**What is required:** Within the lines below, find those that hold the string "breadcrumb" and copy each one.

**Data provided:**
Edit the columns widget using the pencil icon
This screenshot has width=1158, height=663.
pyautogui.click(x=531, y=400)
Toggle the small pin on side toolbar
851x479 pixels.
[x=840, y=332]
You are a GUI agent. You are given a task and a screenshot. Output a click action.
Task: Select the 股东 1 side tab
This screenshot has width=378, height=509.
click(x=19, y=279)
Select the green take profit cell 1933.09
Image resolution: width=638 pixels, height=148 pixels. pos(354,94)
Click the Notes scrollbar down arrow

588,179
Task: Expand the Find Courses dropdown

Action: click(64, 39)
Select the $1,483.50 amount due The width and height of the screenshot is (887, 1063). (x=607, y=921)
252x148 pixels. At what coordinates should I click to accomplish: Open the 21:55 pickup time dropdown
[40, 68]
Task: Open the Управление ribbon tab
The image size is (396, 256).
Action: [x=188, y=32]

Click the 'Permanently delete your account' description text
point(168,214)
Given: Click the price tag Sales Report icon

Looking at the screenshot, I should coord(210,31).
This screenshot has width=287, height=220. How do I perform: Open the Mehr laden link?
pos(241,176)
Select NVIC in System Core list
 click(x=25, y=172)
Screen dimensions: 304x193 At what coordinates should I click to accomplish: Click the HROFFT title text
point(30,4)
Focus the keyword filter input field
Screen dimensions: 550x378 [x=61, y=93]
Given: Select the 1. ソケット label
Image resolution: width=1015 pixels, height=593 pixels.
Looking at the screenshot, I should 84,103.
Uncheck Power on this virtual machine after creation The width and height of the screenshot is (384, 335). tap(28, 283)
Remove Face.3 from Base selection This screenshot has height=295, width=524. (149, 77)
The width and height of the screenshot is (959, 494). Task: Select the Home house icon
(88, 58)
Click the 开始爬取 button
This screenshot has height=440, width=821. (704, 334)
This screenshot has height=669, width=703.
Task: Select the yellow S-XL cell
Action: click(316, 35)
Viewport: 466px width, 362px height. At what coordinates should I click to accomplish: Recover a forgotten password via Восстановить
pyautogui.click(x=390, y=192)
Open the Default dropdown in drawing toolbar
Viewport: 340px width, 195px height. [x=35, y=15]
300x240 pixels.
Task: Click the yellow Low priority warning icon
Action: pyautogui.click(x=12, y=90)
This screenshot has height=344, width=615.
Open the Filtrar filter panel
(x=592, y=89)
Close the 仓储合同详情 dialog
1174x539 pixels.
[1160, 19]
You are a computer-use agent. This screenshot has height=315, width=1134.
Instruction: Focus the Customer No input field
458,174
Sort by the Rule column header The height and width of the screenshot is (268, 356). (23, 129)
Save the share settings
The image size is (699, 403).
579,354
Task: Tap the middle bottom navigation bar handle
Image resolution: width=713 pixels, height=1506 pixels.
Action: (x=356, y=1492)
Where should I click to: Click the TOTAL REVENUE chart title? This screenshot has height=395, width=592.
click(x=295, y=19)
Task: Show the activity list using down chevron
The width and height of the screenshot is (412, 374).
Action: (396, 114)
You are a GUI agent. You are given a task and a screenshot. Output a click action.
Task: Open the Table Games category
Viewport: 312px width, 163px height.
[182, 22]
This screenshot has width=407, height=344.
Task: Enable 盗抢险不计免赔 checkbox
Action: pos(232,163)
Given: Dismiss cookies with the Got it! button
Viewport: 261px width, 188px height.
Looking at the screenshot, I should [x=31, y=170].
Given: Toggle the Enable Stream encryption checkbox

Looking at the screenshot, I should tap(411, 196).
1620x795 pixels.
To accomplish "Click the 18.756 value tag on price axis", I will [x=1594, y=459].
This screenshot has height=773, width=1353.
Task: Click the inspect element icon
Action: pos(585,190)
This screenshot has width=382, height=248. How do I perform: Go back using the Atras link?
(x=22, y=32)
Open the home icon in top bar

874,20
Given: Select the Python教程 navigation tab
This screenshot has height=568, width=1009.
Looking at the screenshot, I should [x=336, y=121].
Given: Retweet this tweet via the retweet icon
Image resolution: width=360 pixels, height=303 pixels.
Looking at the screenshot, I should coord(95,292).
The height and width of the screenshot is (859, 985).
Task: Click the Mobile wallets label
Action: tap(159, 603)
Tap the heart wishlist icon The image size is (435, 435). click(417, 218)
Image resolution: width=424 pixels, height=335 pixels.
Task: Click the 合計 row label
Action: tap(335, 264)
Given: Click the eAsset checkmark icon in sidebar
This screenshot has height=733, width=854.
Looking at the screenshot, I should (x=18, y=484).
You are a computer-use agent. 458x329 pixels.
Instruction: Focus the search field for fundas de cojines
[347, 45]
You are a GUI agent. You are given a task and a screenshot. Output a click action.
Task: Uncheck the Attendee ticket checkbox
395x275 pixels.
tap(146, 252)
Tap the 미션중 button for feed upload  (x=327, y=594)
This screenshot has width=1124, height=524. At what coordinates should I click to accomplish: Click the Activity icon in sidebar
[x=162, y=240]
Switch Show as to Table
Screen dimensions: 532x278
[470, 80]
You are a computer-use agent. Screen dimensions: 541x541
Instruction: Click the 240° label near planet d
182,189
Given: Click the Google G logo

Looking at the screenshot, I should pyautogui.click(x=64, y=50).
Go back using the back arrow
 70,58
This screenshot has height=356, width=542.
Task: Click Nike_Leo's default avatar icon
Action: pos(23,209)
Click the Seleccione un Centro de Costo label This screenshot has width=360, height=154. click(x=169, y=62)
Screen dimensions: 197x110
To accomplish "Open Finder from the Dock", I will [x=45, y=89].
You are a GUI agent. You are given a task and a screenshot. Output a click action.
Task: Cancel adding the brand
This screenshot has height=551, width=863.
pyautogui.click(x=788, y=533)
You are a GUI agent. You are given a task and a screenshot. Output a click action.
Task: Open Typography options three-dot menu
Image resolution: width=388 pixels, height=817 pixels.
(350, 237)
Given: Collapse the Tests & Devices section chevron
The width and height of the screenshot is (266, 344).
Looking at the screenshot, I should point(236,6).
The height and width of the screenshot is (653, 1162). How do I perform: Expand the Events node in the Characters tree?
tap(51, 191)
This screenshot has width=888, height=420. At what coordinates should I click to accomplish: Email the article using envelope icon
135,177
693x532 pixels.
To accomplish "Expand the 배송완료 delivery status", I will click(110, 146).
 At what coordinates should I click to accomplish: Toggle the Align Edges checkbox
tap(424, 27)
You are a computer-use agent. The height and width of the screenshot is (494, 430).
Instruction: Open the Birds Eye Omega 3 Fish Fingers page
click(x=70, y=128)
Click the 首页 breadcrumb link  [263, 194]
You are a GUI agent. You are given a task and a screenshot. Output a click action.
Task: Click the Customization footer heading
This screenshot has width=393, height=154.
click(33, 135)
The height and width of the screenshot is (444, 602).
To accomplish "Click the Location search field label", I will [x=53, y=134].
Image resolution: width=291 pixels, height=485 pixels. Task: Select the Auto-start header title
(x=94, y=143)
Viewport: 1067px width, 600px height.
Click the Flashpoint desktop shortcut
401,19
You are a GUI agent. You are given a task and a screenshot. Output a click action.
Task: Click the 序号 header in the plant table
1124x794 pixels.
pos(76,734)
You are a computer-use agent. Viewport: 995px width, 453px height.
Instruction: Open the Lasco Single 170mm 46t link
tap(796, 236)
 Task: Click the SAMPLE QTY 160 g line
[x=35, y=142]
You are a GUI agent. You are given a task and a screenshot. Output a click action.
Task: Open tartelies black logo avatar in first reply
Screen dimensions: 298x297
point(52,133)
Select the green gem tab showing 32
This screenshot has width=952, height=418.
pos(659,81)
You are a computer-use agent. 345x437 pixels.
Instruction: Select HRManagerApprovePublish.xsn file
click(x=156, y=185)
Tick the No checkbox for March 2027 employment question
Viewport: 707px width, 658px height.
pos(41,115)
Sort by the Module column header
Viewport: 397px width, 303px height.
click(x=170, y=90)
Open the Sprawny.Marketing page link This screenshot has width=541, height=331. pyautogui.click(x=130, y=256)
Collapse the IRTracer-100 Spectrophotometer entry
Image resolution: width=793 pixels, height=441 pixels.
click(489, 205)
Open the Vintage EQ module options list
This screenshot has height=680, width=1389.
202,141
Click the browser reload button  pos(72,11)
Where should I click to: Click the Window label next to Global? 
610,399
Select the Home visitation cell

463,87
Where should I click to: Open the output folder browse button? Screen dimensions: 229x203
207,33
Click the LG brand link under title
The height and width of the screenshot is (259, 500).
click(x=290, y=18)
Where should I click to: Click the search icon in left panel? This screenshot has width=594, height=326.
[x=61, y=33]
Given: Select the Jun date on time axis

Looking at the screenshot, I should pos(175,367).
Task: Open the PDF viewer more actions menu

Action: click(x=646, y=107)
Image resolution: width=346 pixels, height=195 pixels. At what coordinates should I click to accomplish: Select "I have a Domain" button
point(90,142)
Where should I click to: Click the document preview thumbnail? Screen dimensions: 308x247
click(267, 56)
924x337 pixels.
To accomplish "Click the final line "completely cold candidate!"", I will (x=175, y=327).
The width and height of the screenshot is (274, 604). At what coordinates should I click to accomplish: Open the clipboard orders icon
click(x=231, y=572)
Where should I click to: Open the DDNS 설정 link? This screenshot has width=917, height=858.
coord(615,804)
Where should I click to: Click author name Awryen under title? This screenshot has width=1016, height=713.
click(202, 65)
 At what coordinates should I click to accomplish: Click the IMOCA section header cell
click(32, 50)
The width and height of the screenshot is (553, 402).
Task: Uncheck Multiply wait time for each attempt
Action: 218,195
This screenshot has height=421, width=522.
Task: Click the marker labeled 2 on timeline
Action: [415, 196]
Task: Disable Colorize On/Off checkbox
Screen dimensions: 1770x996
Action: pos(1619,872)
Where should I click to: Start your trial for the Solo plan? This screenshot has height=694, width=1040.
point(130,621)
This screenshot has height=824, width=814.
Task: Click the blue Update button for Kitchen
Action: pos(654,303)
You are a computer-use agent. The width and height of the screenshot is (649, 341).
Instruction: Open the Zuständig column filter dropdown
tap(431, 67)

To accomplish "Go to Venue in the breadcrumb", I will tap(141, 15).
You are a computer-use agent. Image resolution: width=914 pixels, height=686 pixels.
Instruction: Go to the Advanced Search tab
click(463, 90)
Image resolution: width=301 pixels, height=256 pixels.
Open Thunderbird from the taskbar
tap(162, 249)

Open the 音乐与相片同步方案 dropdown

**Result for this exercise:**
Click the 首页 breadcrumb link  [263, 194]
To accomplish "Go to Venue in the breadcrumb", I will tap(141, 15).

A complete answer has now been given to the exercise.